(WRITTEN TASK) Quote the data word for word from the line containing "Screen dimensions: 1121x1872" through the line containing "Task: Click the Open... button", including both of those lines. Leave the pictures out of your answer.

***** RECORDS FOR THE EXERCISE

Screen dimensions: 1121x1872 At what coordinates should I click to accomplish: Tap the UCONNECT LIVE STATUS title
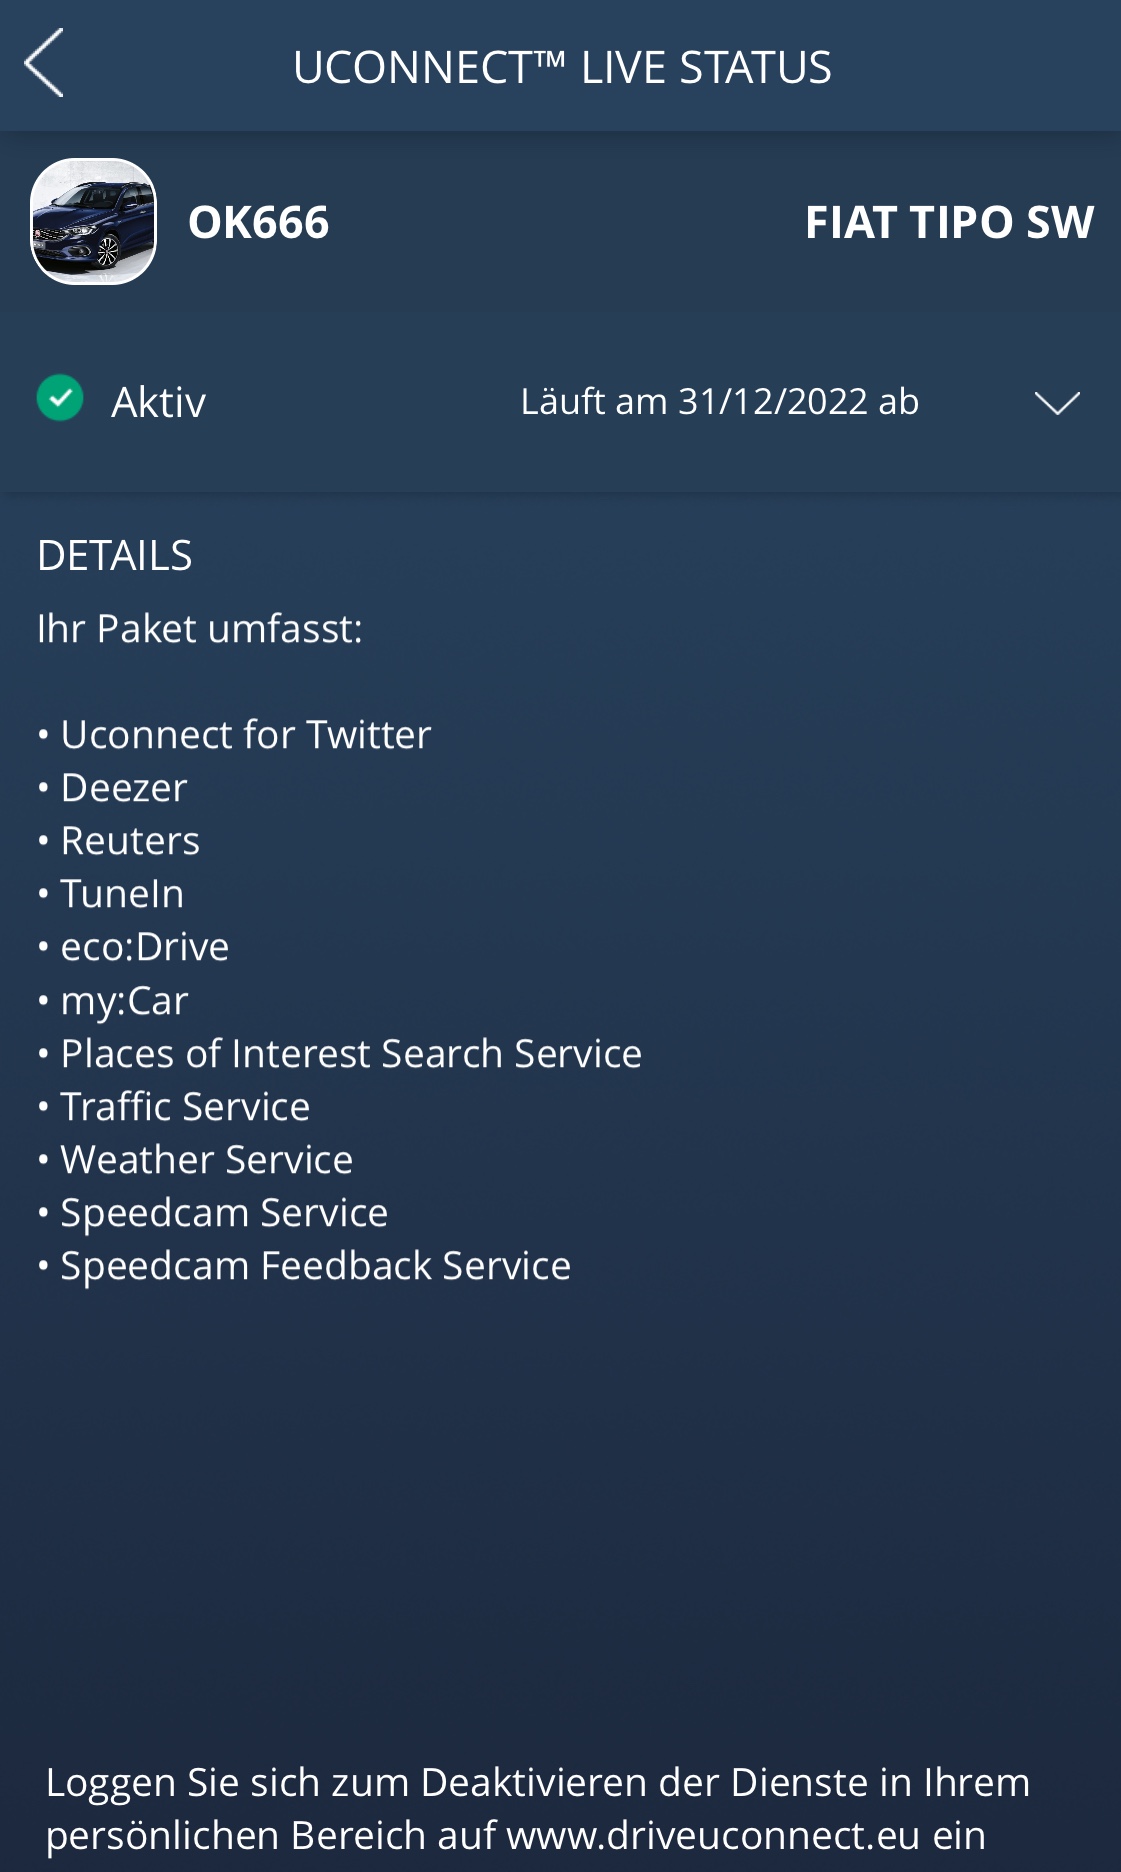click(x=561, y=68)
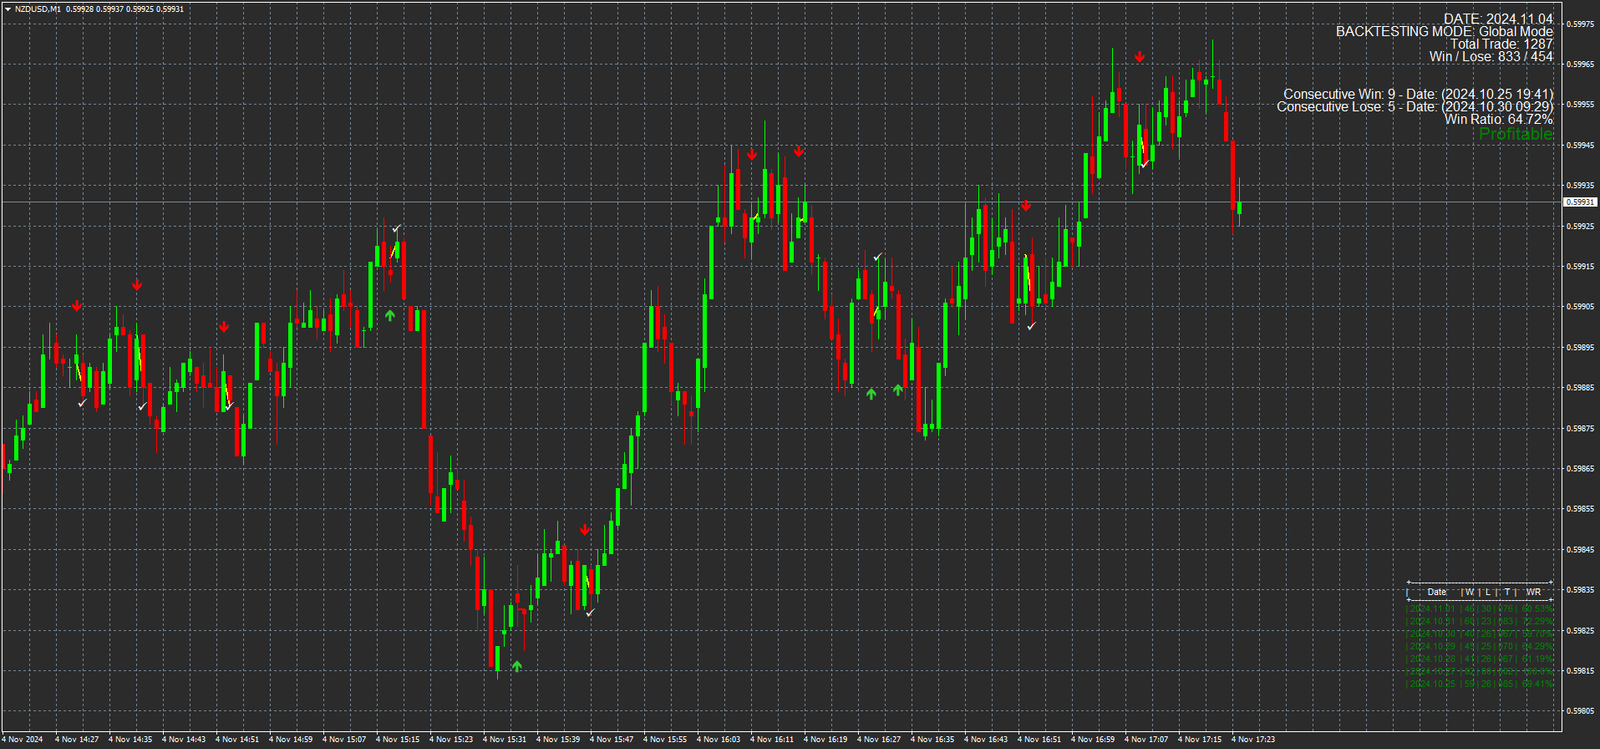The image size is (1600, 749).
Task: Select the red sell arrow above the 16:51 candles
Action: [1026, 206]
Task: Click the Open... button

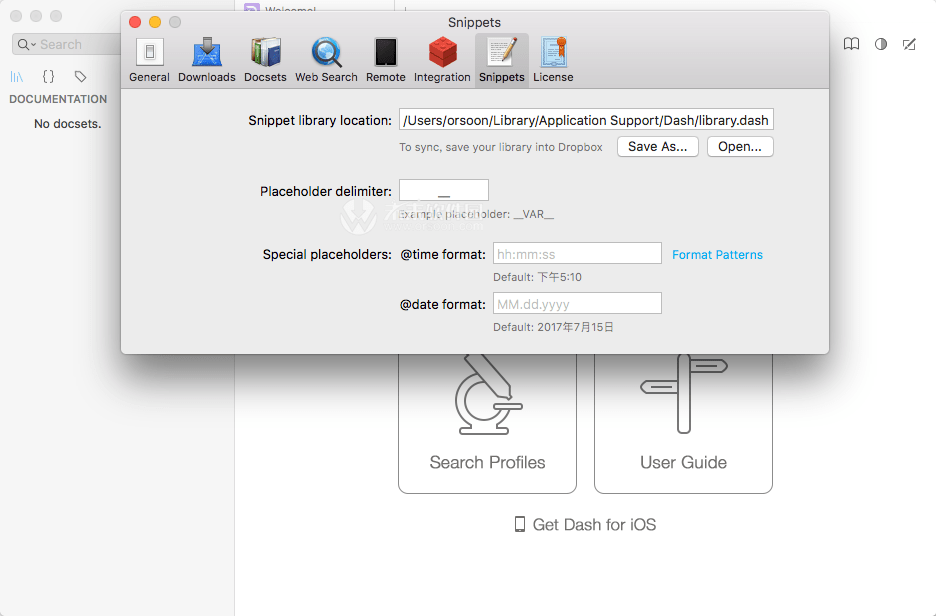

**********
***** RECORDS FOR THE EXERCISE

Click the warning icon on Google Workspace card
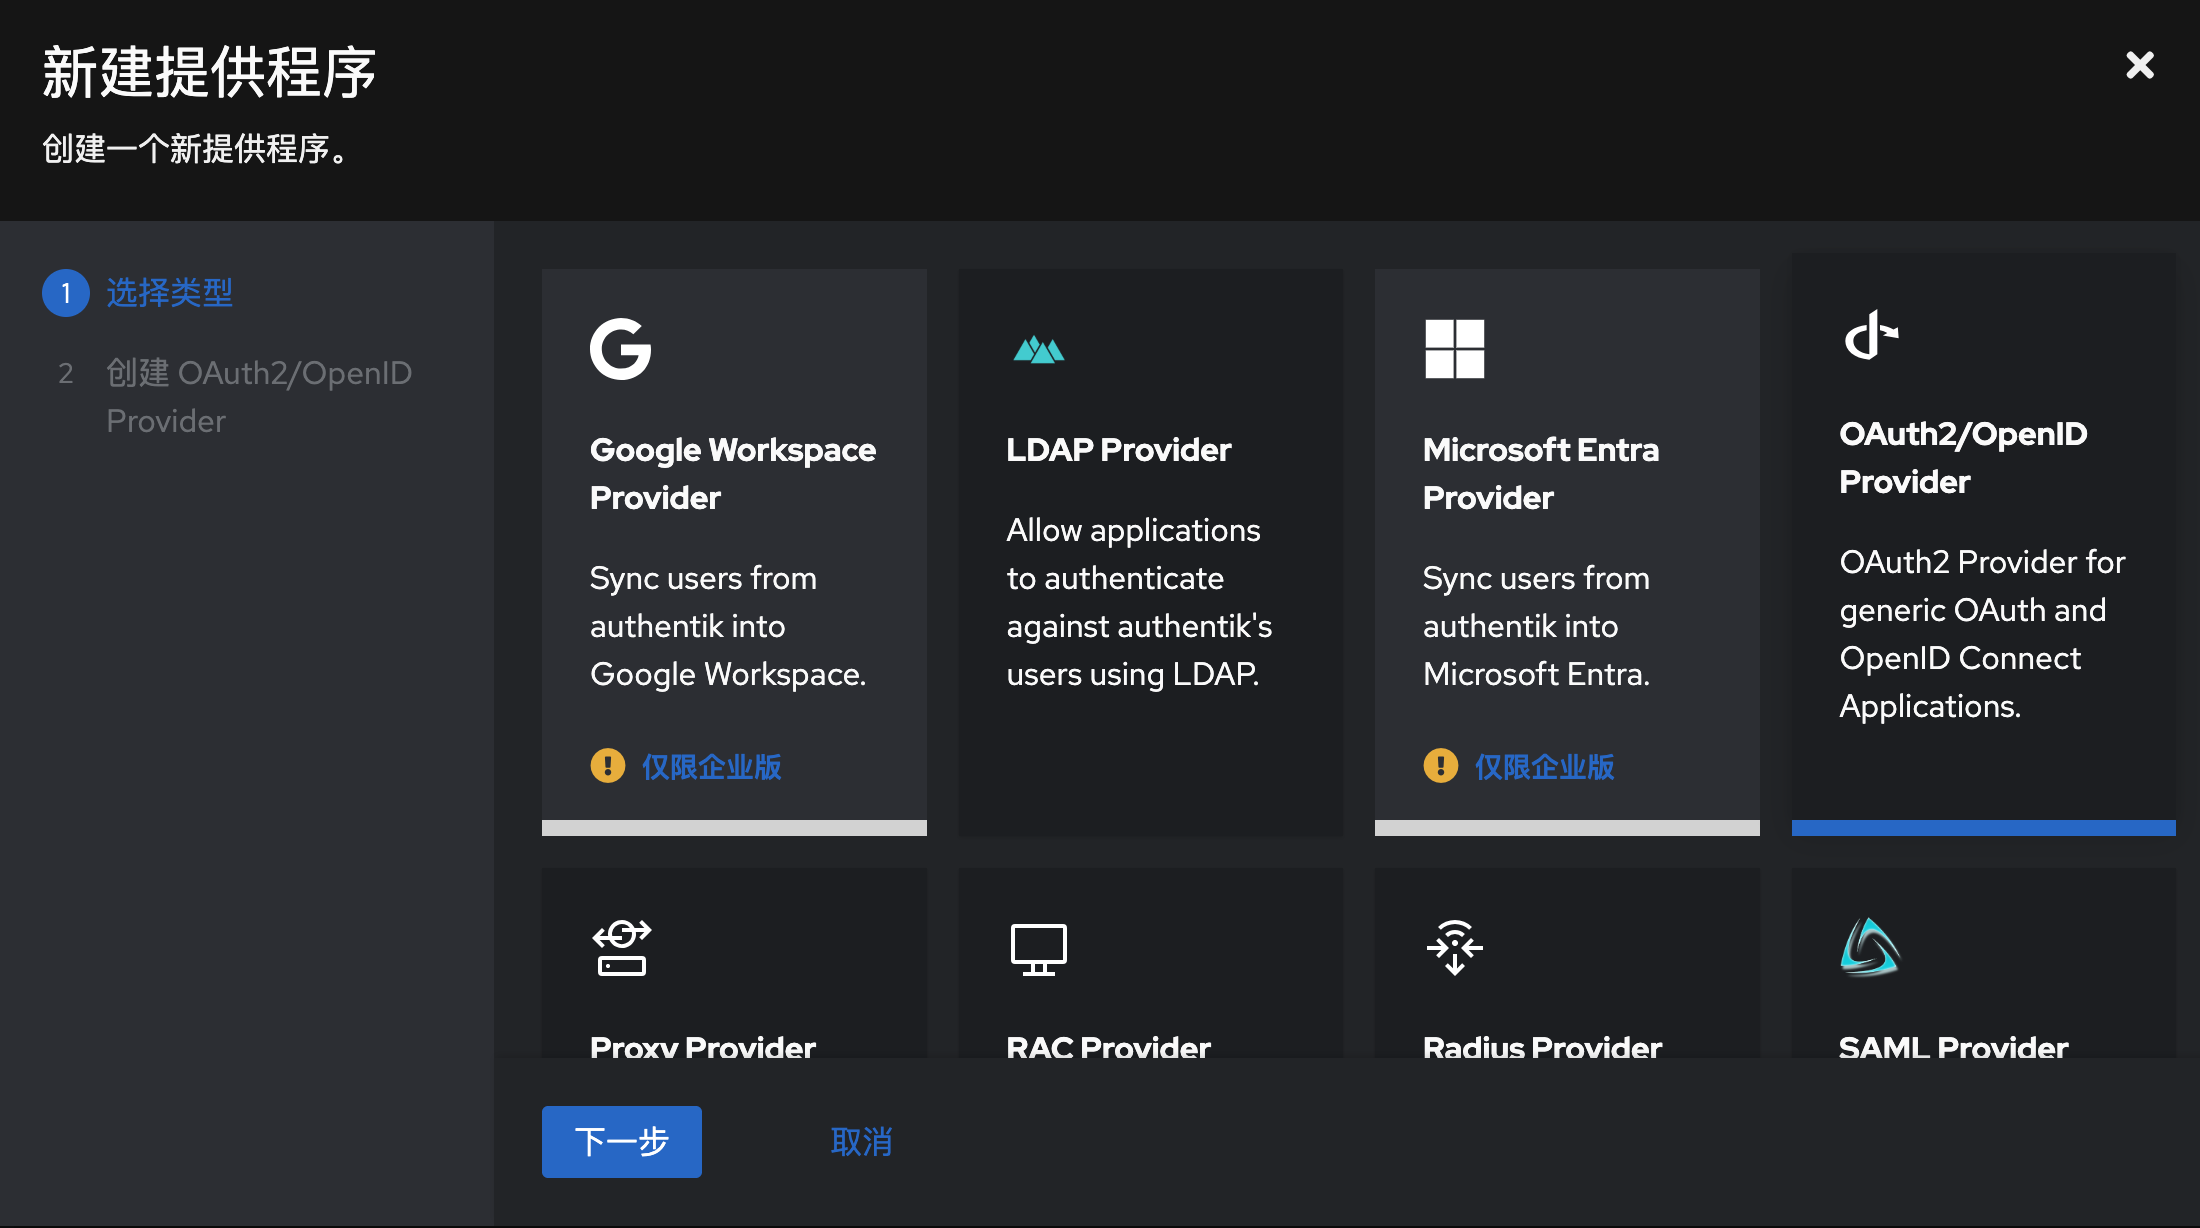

**********
***** RECORDS FOR THE EXERCISE

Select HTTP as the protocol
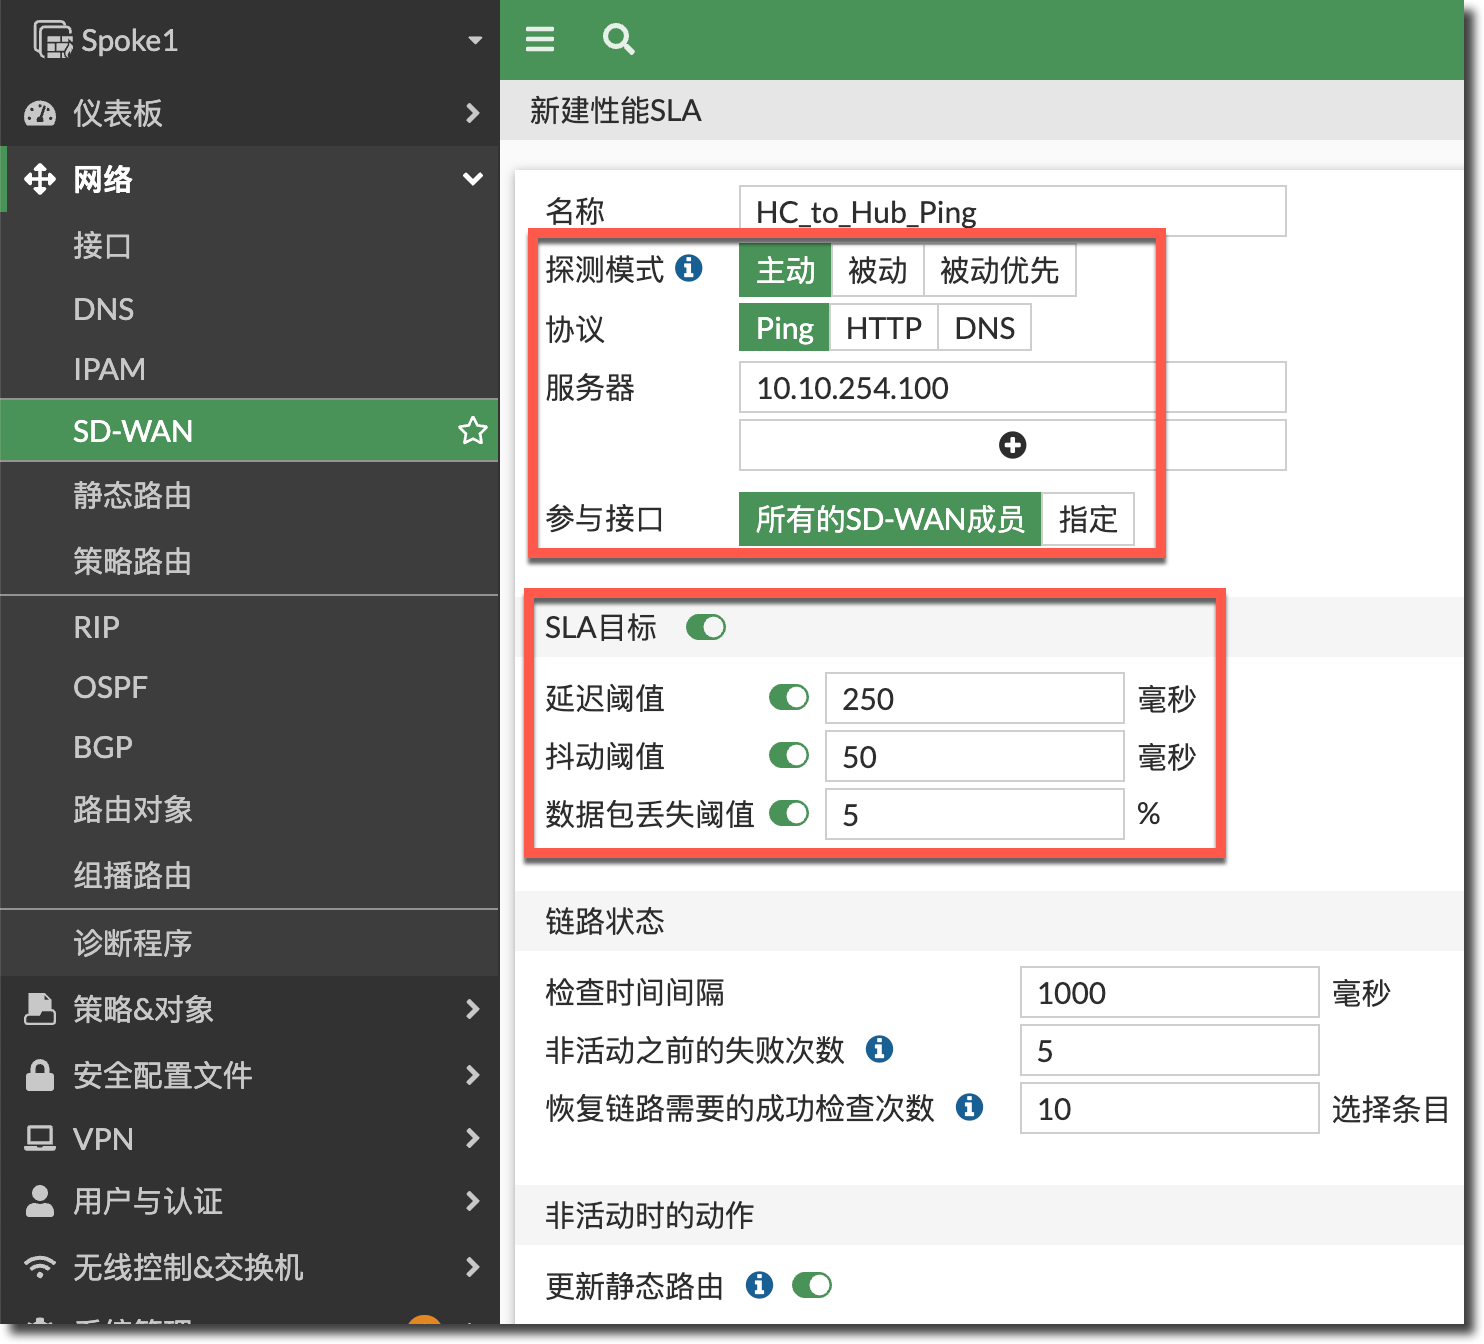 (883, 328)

**********

(SOLUTION FOR THIS EXERCISE)
Screen dimensions: 1121x1872 At what coordinates should I click to accomplish: Tap the UCONNECT LIVE STATUS title
click(x=561, y=68)
The image size is (1600, 749).
Task: Select the red sell arrow above the 16:51 candles
Action: [1026, 206]
Task: Click the Open... button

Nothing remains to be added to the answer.